**DIRECTIVE**.
Write out the stretch from the line containing "Click the Range column header" through the end of the items, word for word, without the pictures.

Pointing data for screenshots
--- begin ---

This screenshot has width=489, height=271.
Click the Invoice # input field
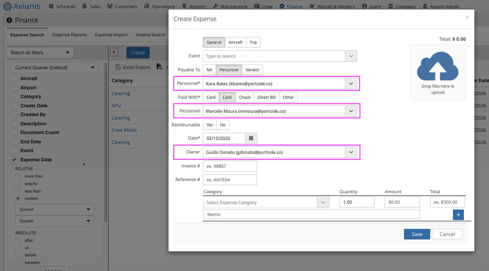tap(230, 166)
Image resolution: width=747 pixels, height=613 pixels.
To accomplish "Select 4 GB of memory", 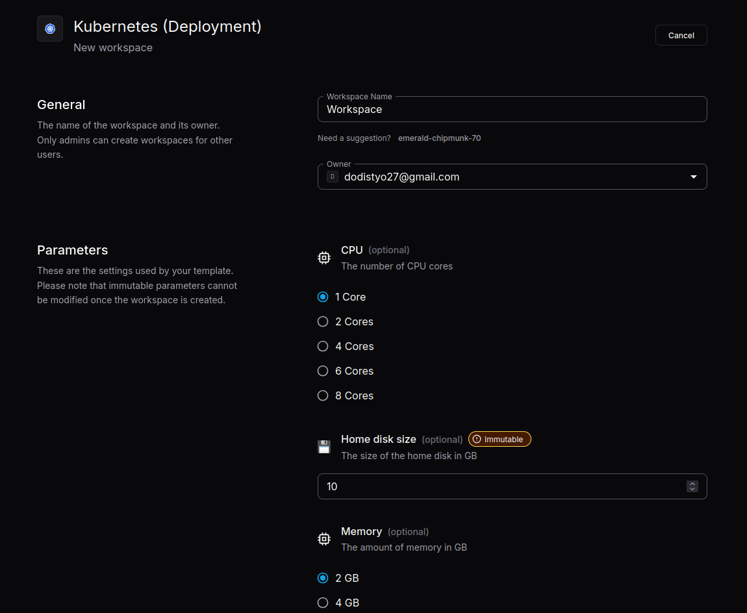I will (x=323, y=603).
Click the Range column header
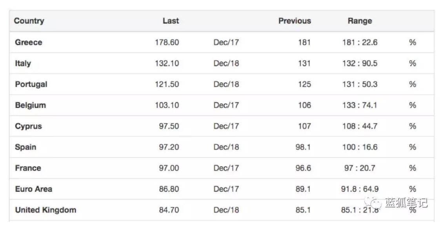Image resolution: width=440 pixels, height=225 pixels. tap(360, 21)
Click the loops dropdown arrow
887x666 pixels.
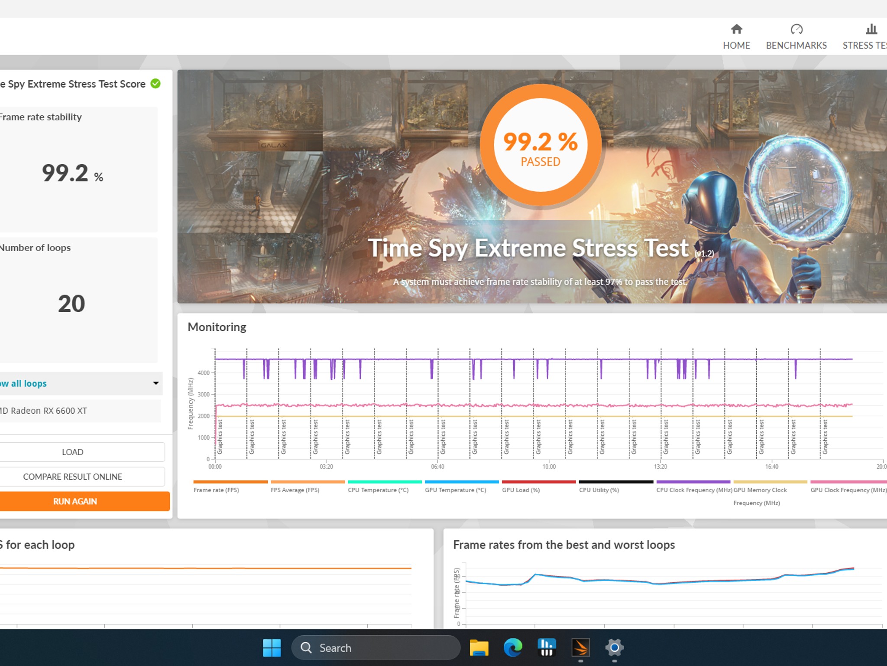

--- end ---

**EXERCISE OUTPUT**.
Click the Range column header
Image resolution: width=440 pixels, height=225 pixels. tap(360, 21)
Click the loops dropdown arrow
887x666 pixels.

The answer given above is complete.